### Texte choisi

Dirigeables fret, des projets qui ont du mal à décoller.

Aujourd'hui, les deux principaux moyens de transport, maritime longue distance et transport routier, souffrent de leur dépendance au pétrole. Du point de vue de l'environnement, ces deux moyens sont contestés, mais surtout, en ces temps de hausse du pétrole, la facture devient de plus en plus salée. D'où diverses propositions d'innovations qui font parler d'elles dans les médias ces derniers jours. Ici je parlerai du dirigeable, qui semble vouloir renaitre des cendres du Hindenburg, depuis une grosse dizaine d'année. Il y a de nombreux projets, et apparemment, il existe bien un marché, mais la mise en pratique se révèle très difficile.

 

La région Ile de France a « rendu public » (je ne sais pas comment on peut le trouver) un rapport du cabinet Ernst and Young sur les potentialités du dirigeable. Une initiative du vert Jean Marc Brulé, qui veut créer une filière industrielle du dirigeable en France, pour qui cette étude confirme. A ce propos le conseil régional avait vers une subvention de 50 000€ il y a quelques années. Il « souhaite créer un consortium de plusieurs entreprises, universités et laboratoires de recherche afin que soit mis au point un prototype capable de transporter 30 tonnes de marchandises « d'ici à cinq ans ». » Je médirai bien sur la prétention des élus locaux à créer des filières industrielles de toute pièce en 5 ans, mais ça nous éloignerait du sujet.

Si on lit le compte rendu du parisien (retranscrit sur le blog de franck, un membre des verts) jusqu'au bout, la pertinence du dirigeable semble limitée, au moins à moyen terme : « Inefficace, car trop lent, pour le transport de passagers, il a en revanche plusieurs avantages pour transporter des grosses charges car il est plus rapide que le transport maritime. Sur les courtes distances, le train et même les camions restent en revanche plus écolos et plus efficaces. » Bref, le dirigeable ne serait qu'une solution intermédiaire entre l'avion et le transport maritime (moins polluant que le dirigeable).

 

Pour autant, le modèle doit receler des potentialités vu le nombre de projets industriels qui ont été lancé. Mais lancer un projet de transport aérien est difficile (et demande énormément d'argent). Les modèles de dirigeable qui existent aujourd'hui sont plus axés sur le tourisme et la publicité. Si on regarde un site du début des années 2000 consacré au dirigeable, on constate qu'aucun  des projets cités ne s'est concrétisé (et que souvent, la société en question a disparu) : on entend plus trop parler de l'AVEA français[1], un temps pressenti pour transporter les pièces de l'Airbus A380, la Cargolifter allemand a fait faillite (après avoir récolté 600 millions de DM en bourse !), le Skycat anglais n'a pas l'air de trop savoir encore ce qu'il veut transporter (mais, là, le premier vol est annoncé, pour fin 2008)… Par contre, un nouveau venu, SkyHood (apparemment en collaboration avec Boeing) fait parler de lui. Le propos est ici plus modeste, construire un engin capable de soulever 40 tonnes sur 300 km, à destination des zones du grand nord américain, souvent peu ou pas desservi par la route. Ce type d'engin a vraisemblablement peu d'intérêt s'il existe une concurrence routière, mais il est peut-être plus facilement constructible.

### Données recueillies
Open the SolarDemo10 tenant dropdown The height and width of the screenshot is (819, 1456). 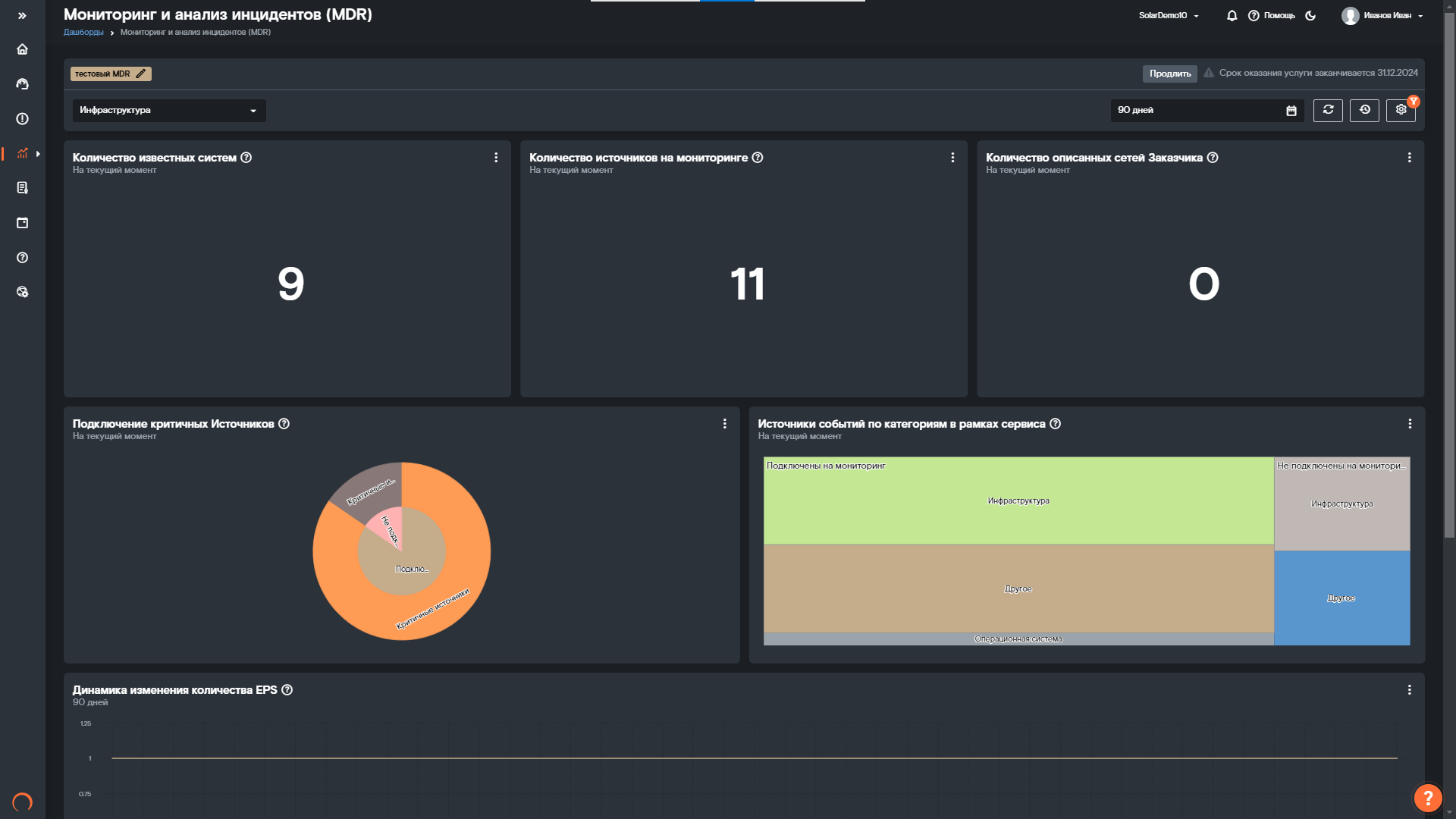click(1168, 15)
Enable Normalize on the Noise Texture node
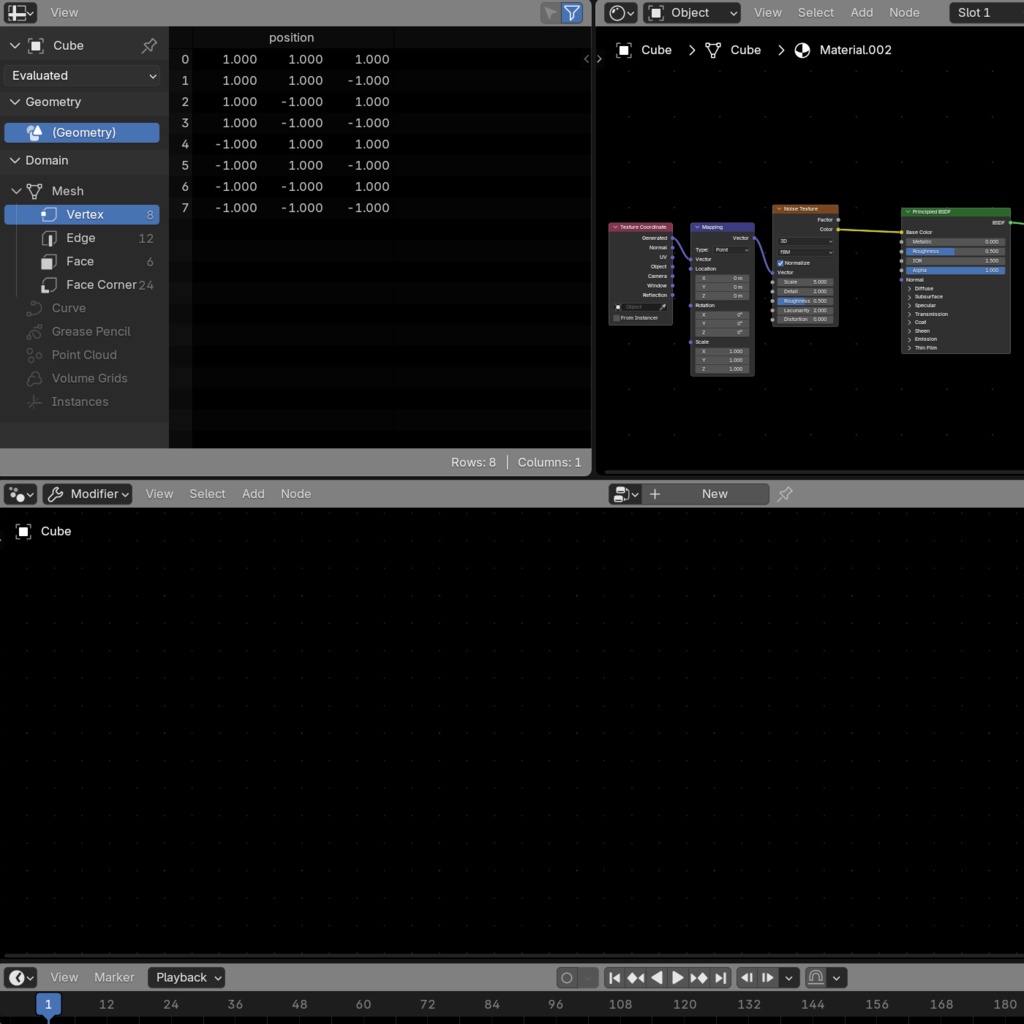 click(781, 263)
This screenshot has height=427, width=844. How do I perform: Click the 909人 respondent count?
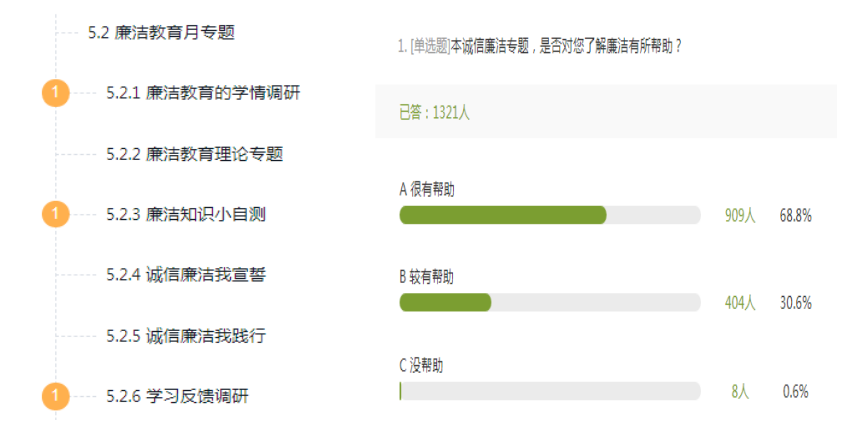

### Consigne
Répondez aux questions suivantes à partir du texte sur les dirigeables de fret :
(a) Combien de tonnes de marchandises le prototype souhaité par Jean Marc Brulé devrait-il transporter ?
(b) Combien la Cargolifter allemande avait-elle récolté en bourse avant sa faillite ?
(c) Quelle charge et quelle distance l'engin de SkyHood doit-il pouvoir couvrir ?
Les lignes ont été prises dans une autre source que le texte.

### Réponse
(a) 30 tonnes.
(b) 600 millions de DM.
(c) 40 tonnes sur 300 km.